“Minha filha está presa no hospital”
Apesar de serem a minoria entre os consumidores de crack, as mulheres se viciam mais rapidamente, mas têm menos vagas de tratamento
“Minha filha está presa no hospital”, dizia Bruna, de 27 anos, desesperada, ao chegar perto dos políticos que visitavam a região da cracolândia na última quarta-feira para acompanhar a derrubada dos barracos da favelinha.
Queria ajuda para reaver a filha, nascida há uma semana, que ela não conseguiu tirar do hospital depois de dar à luz. Frequentadora da cracolândia há dois anos e moradora de um hotel da região, ela chegou ao hospital em trabalho de parto sob os efeitos do crack: não dormia havia três dias. Não tinha também seus documentos pessoais, perdidos há muito tempo. Para conseguir uma nova certidão de nascimento, teria que voltar a sua cidade natal, em Minas Gerais. “Eu só quero a minha filha. Eles me olham e me tratam como se eu fosse um monstro”, dizia ela.
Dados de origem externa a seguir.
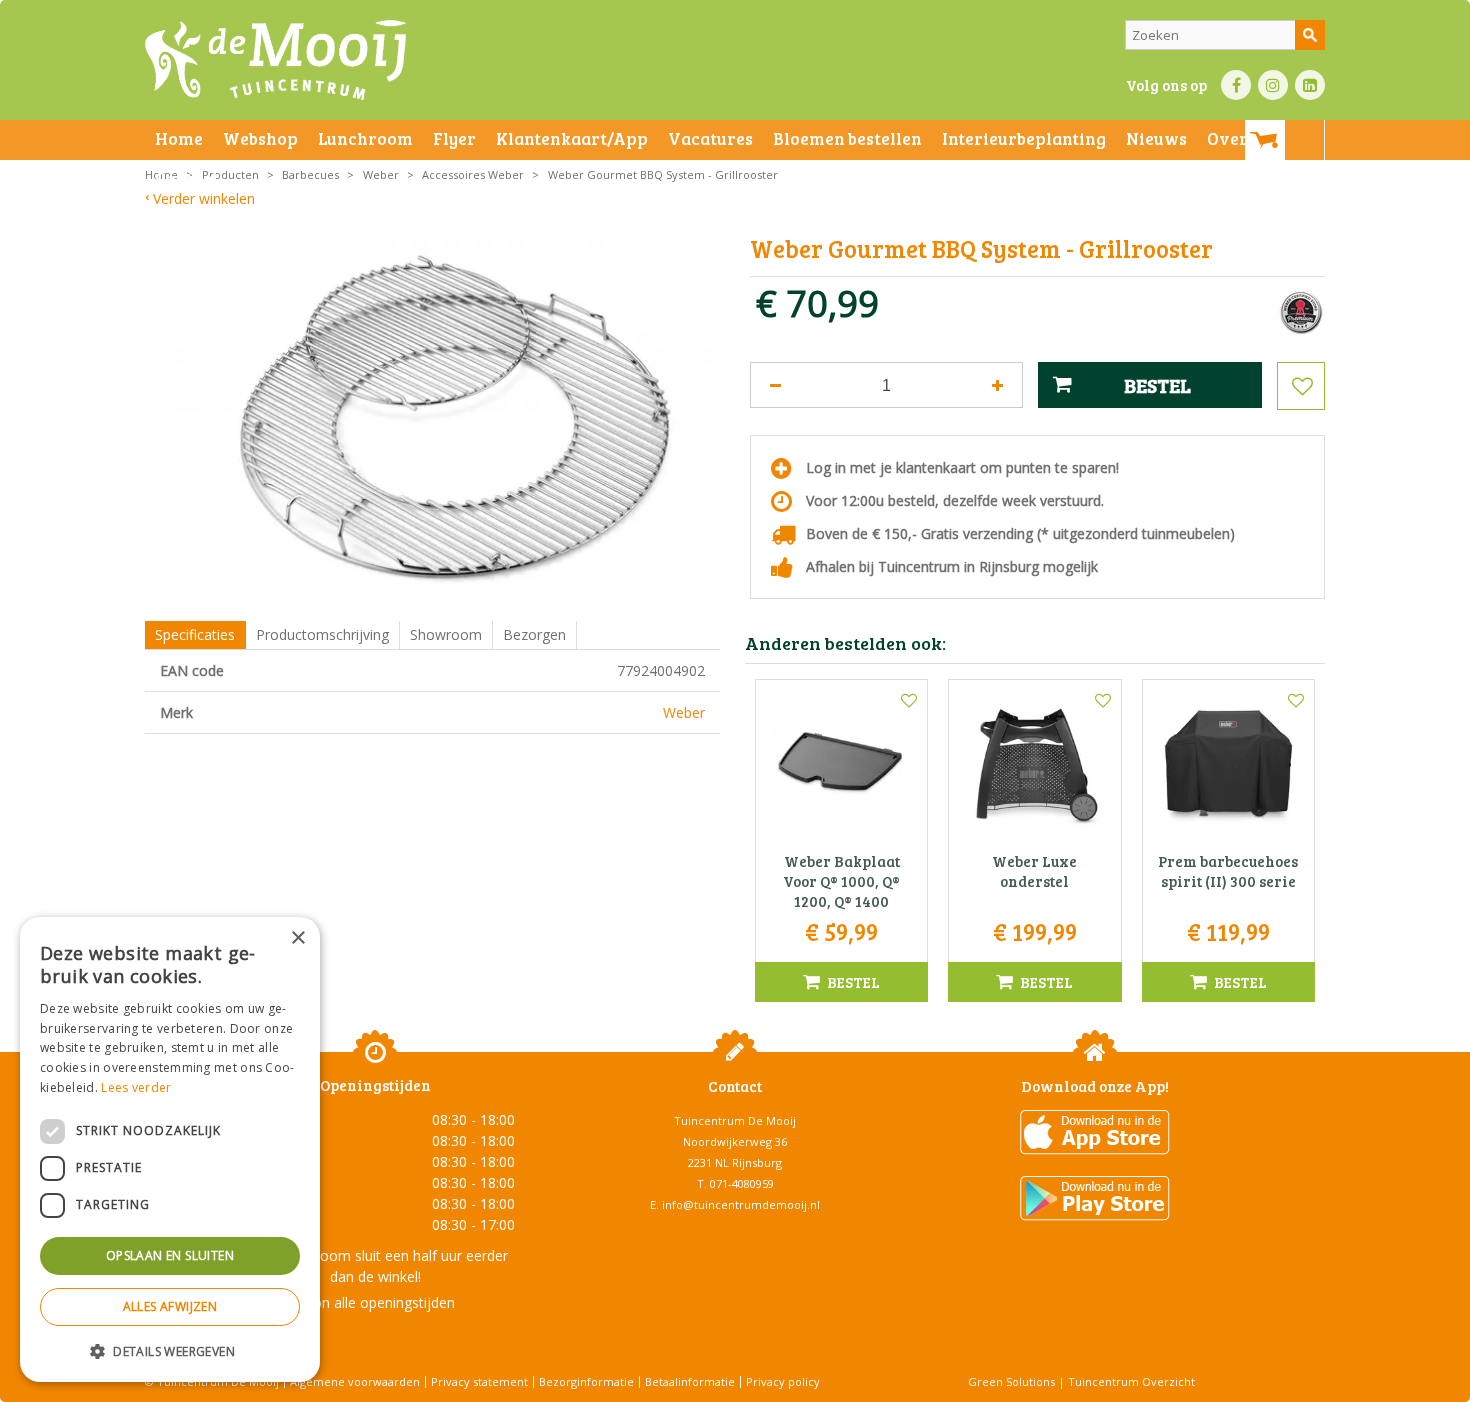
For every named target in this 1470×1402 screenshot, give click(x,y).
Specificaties (195, 634)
Histórias como a de Bruna são comuns na região. As mulheres são o elo mais frágil na cadeia de consumo da droga. Muitas vezes, começam a usá-la estimuladas pelos parceiros e se tornam dependentes mais rapidamente. “Há uma literatura que mostra que há uma maior vulnerabilidade biológica da mulher”, conta Ronaldo Laranjeira, psiquiatra da Universidade Federal de São Paulo (Unifesp).
Uma pesquisa feita pela Unifesp divulgada em 2012 mostrou que, apesar de os homens serem a maioria entre os usuários de crack, entre as mulheres o índice de vício é maior. Uma das explicações é que o hormônio feminino deixa a ação da droga mais prazerosa, o que impulsiona a dependência.
Para manter o uso da droga, muitas se prostituem de forma arriscada, sem proteção. Contraem, assim, doenças infecciosas ou engravidam. Estudo feito pela Fundação Oswaldo Cruz também em 2012 mostra que 44,5% das usuárias de crack já haviam sofrido violência sexual e mais de 50% já tinham engravidado ao menos uma vez desde que começaram a usar a droga.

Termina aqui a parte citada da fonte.